Vieira acredita que o ferido seja TH, chefe do tráfico na Vila do João e outras sete favelas da Maré, ligadas ao Terceiro Comando Puro (TCP), ou algum braço-direito do traficante.
O delegado espera descobrir hoje para onde o baleado foi levado através do depoimento do médico e do GPS da ambulância, que foi abandonada pela manhã na porta da UPA da Maré. Imagens de câmeras da unidade de saúde e da Linha Amarela também foram solicitadas.
Agentes fizeram perícia no veículo e, com base no banco de dados, espera identificar os criminosos envolvidos no roubo e sequestro. Entretanto, o supervisor da empresa responsável pela ambulância afirmou em depoimento que ela foi lavada, o que pode dificultar a descoberta de digitais. O delegado disse que ele pode responder por fraude processual.
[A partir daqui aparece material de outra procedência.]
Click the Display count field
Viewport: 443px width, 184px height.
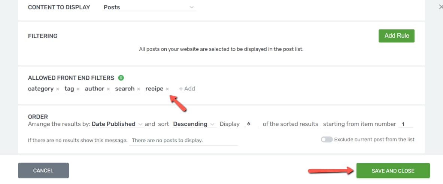coord(251,124)
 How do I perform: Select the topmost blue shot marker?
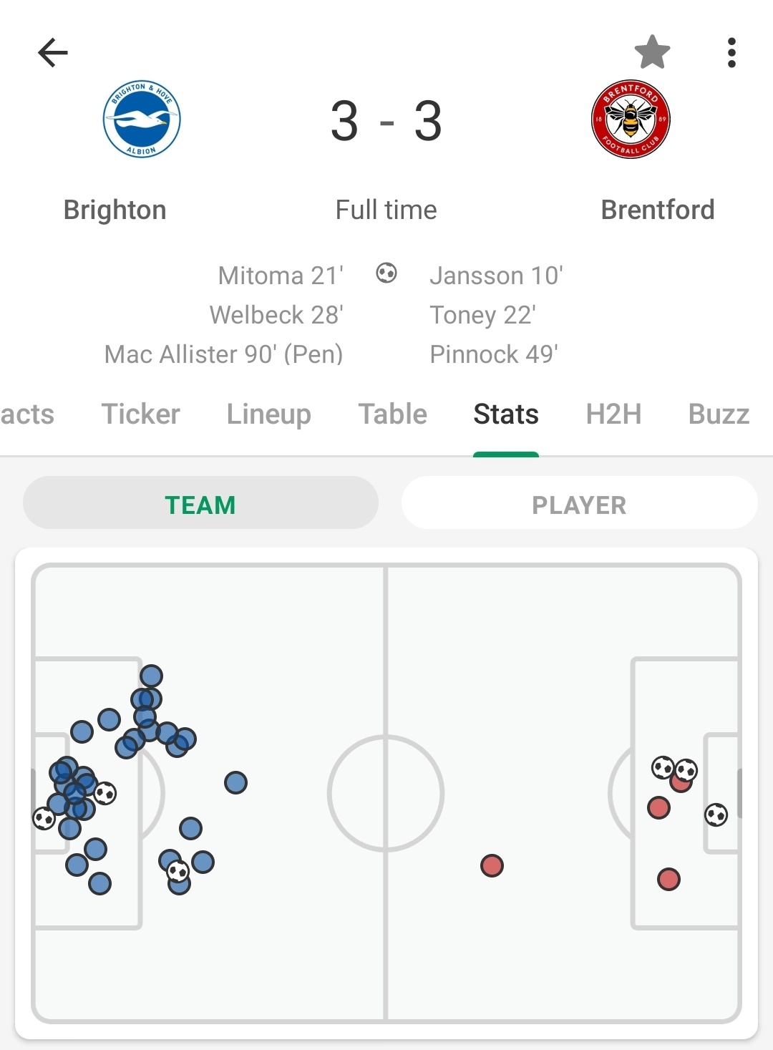(x=151, y=676)
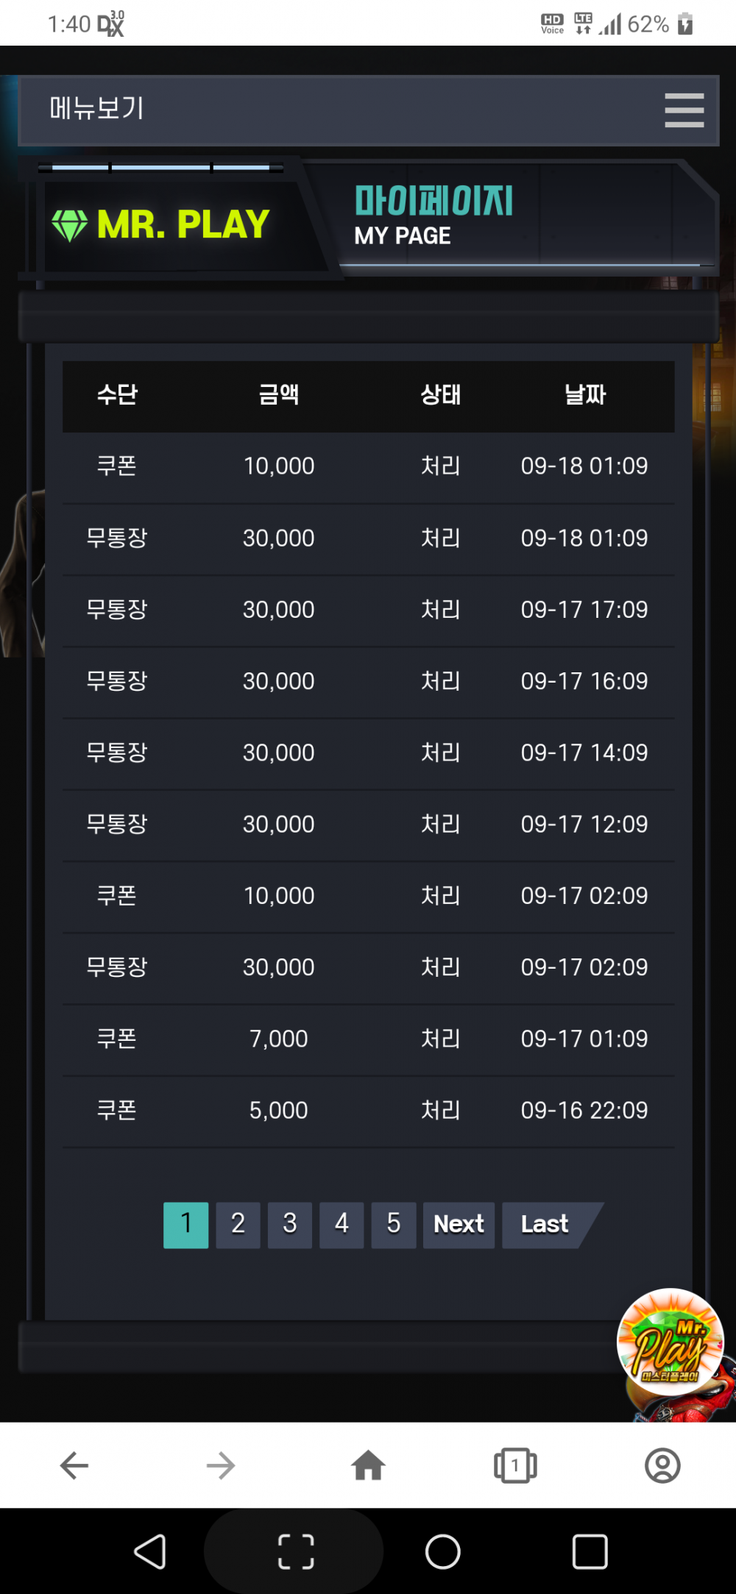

"Considero isso uma operação de guerra. Eles não fariam isso se não fosse um traficante que não tivesse uma importância para o tráfico. Acredito ser o TH ou um grande aliado dele." Vieira disse que os envolvidos identificados serão indiciados por roubo, sequestro e associação criminosa.
O Disque-Denúncia oferece R$ 2 mil por informações que levem o TH, ou Riqueza, como também é conhecido, à prisão. Segundo informações, ele faz parte da cúpula da facção TCP, que comanda o tráfico de drogas em 11 das 16 favelas do Complexo da Maré. Ele ganhou o posto após as prisões de Menor P e o seu irmão, Zangado.
'Isso é inadmissível', diz representante de médicos
Jorge Darze, presidente da Federação Nacional dos Médicos, mostrou apreensão com o caso ocorrido neste domingo. Segundo ele é preocupante a exposição de profissionais que trabalham diretamente com a população e não têm mínimas condições de segurança.
"Vemos com muita preocupação o que aconteceu. Esse é um atestado da omissão, da negligência e incompetência do estado que tem que garantir a segurança das unidades de saúde. Essa é uma obrigação constitucional do estado de garantir a segurança dos médicos. As unidades públicas de saúde, hoje, estão expostas. Os médicos trabalhando no fio da navalha pois não há segurança e nem segurança do ponto de vista da abordagem e nem da condição de trabalho", disse.
Segundo ele, órgãos de fiscalização precisam pressionar o estado a fazer a cumprir com a sua obrigação. "É preciso que o governo garanta segurança. O Ministério Público tem que tomar providências para dar segurança a esses profissionais. Esse tipo de caso é inadmissível. Agora, esse médico precisa de um período de tranquilidade. Espero que esse colega se recupere e que consiga voltar ao trabalho. Esse não é o primeiro e nem será o último caso", cobrou.
Em nota, a Secretaria de Estado de Saúde informou que está dando todo apoio necessário aos profissionais da unidade e colaborando com as investigações da Polícia Civil.
O Conselho Regional de Medicina do Estado do Rio de Janeiro (Cremerj) também se manifestou sobre o caso. Segundo o Cremerj, é "inaceitável que qualquer profissional de saúde sofra qualquer tipo de violência dentro de seu ambiente de trabalho".
O órgão também informou que já se reuniu com o secretário estadual de Segurança e com o Comando Oficial da Polícia Militar, para cobrar uma atitude mais concreta em relação à segurança.